While the continuous mode mainly relies on the detection of the presence/absence of obstacles and removal of the ground surface (which is not encoded), the scanning mode requires precise information regarding the objects in the scene (e.g., position in 3D space, width, height, type) to produce the patterns.

The output is rendered to the user by means of hear-through headphones and/or a custom designed haptic belt. The type of patterns (sounds and/or vibrations) and the selection of several other modifiers of the encoding (e.g., direction of the best navigable space) is highly and easily customizable by the user.

The main novelties brought by the Sound of Vision compared to state of the art devices performing sensory substitution for the visually impaired are:

It helps VIPs both to perceive the environment and to move independently, without the need for predefined tags/sensors located in the surroundings;
pervasiveness—the system works in any kind of environment (indoors and outdoors) and irrespective of the illumination conditions;
it provides rich and naturalistic descriptions of the environment through original combinations of audio and haptic encodings;
it provides a real-time description of the environment to the users, i.e., the description is continuously updated, fast enough such that the users are able to perceive the environment even when walking;
it is accompanied by efficient training programs and tools, based on modern techniques (virtual and augmented reality, serious games), developed together with Orientation & Mobility instructors and specialists in behavioral science.

In this paper, we detail the core outdoor processing pipeline integrated in the 3D component of the SoV system. The proposed solution relies on an incremental reconstruction of the scene from consecutive frames provided by a stereo camera. We introduce a confidence-based estimation of the 3D information as well as a color-based refinement in order to cope with the inherent errors and uncertainty of the stereo-based measurements. Furthermore, we develop a novel approach to efficiently cope with the dynamics of scene elements under the constraints of the incremental reconstruction. To provide real-time feedback, we rely on fast 2D based segmentation methods and exploit parallel computing on the GPU.

3. Stereo Based Reconstruction and Segmentation in Outdoor Environments

3.1. Overview of the 3D Processing Pipeline

The outdoor processing component (Figure 2) employs a 3D reconstruction method that generates a global 3D model. This model is consistent along the timeline of the system use. Stereo stream processing while incrementally adding the 3D representations of individual frames increases the consistency of the 3D model. This global 3D model is always represented in the camera coordinate system of the current frame.

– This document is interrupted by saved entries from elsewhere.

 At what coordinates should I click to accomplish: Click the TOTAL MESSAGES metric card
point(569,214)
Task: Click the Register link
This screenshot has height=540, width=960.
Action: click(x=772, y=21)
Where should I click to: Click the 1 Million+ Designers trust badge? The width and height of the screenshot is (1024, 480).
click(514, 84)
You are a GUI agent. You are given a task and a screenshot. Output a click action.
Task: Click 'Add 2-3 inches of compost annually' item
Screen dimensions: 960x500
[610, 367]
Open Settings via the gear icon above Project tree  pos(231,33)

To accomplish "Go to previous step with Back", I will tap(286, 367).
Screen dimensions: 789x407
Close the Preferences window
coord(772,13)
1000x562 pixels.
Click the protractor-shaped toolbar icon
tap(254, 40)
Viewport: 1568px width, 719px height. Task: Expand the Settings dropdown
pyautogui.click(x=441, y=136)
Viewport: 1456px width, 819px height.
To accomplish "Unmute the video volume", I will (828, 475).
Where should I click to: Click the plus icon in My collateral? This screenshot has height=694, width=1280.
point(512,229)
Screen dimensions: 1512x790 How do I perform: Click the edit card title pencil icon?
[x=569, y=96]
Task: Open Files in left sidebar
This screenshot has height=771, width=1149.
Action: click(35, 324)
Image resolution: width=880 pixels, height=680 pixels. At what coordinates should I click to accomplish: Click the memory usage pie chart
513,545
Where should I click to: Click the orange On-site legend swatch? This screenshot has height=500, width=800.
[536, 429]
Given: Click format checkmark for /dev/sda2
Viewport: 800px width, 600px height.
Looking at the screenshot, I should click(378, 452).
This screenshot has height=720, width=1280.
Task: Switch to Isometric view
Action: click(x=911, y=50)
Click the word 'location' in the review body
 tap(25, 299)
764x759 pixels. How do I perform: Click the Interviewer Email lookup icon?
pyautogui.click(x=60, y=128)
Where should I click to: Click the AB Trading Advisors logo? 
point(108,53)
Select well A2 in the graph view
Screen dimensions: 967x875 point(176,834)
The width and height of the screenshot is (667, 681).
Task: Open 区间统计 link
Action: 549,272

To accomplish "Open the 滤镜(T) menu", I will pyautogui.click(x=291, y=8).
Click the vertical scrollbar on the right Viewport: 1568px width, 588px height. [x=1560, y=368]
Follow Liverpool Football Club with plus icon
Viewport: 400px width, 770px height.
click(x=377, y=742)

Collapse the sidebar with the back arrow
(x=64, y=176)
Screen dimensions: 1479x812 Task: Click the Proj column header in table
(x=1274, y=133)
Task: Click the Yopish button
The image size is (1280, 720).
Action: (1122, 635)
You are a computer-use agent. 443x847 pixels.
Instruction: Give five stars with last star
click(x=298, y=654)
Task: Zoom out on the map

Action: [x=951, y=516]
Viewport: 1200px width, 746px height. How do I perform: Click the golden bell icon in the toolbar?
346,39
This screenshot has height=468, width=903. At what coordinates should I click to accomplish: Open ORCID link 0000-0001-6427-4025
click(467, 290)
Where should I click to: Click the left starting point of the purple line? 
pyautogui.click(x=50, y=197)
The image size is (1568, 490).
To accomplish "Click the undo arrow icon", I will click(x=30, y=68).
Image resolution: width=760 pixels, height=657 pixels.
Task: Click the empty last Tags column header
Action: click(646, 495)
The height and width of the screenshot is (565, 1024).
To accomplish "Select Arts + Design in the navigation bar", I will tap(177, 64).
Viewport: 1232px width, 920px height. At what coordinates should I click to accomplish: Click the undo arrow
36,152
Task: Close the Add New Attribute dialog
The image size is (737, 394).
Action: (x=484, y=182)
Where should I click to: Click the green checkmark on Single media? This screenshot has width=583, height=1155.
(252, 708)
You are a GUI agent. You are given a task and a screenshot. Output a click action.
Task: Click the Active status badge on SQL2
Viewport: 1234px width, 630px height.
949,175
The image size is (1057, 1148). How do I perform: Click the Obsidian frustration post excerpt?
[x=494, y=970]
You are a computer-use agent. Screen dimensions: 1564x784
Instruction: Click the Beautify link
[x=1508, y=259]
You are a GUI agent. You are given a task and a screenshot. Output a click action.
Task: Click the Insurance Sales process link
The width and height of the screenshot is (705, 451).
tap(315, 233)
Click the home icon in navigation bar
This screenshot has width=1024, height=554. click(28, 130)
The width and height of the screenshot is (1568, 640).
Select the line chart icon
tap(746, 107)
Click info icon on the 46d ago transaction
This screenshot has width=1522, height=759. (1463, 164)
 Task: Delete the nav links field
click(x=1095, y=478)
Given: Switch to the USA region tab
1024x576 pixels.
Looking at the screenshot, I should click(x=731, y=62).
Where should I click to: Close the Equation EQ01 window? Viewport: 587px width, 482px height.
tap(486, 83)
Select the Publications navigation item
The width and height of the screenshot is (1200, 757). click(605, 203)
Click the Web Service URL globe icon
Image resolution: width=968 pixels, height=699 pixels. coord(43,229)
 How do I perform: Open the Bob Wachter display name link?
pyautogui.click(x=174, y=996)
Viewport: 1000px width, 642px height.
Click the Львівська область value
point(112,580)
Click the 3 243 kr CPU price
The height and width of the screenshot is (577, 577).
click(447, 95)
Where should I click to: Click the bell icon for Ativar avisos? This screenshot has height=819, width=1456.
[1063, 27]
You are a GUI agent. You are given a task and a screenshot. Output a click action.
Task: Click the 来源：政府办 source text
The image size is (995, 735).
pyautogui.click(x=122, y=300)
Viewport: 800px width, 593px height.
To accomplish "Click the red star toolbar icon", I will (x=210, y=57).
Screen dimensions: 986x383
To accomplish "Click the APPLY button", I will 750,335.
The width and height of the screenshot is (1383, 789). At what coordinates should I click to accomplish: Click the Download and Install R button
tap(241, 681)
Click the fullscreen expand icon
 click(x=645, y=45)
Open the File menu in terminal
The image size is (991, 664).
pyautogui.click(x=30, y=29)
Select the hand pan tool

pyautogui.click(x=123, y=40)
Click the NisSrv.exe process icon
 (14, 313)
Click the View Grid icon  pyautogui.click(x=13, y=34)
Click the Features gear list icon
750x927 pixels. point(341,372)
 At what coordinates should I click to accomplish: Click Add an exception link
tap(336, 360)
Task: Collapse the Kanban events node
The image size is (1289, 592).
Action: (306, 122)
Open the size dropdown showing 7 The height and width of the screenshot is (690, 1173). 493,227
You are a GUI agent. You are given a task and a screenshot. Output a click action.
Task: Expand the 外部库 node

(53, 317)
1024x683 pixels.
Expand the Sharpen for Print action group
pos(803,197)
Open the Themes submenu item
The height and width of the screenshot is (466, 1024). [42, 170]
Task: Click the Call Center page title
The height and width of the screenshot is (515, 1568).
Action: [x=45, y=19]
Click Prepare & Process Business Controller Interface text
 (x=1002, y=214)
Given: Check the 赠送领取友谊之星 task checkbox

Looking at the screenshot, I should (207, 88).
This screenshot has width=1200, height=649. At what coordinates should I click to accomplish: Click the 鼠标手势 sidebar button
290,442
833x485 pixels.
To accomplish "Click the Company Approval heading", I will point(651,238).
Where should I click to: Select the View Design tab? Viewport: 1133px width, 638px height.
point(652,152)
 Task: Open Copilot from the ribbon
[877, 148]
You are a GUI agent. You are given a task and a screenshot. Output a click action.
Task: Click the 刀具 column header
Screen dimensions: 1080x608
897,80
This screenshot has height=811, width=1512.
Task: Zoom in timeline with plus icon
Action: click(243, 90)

The global 3D model mainly consists in a 3D point cloud, which is further segmented into objects by processing various histogram representations of the disparity maps. The elements of the environment are tracked between frames based on tracking the labels assigned to the corresponding 3D points in each frame. This allows their temporal identification to be consistent for the entire stream.

The reconstruction of a global 3D model is fundamental because it can be the solution in managing the high amount of errors in the computation of depth from disparity. If each frame is independently segmented in the presence of these errors, then the detected objects might have large errors and thus the system becomes unreliable as shown in Figure 3. By introducing a confidence evaluation for the 3D measurements we are able to avoid false positive structures in the reconstruction. Moreover, intermittent lack of disparity measurements can also be compensated with 3D information reliably reconstructed in the previous frames. The confidence of a 3D measurement is computed based on the number of frames in which it could be tracked, as detailed in the following section.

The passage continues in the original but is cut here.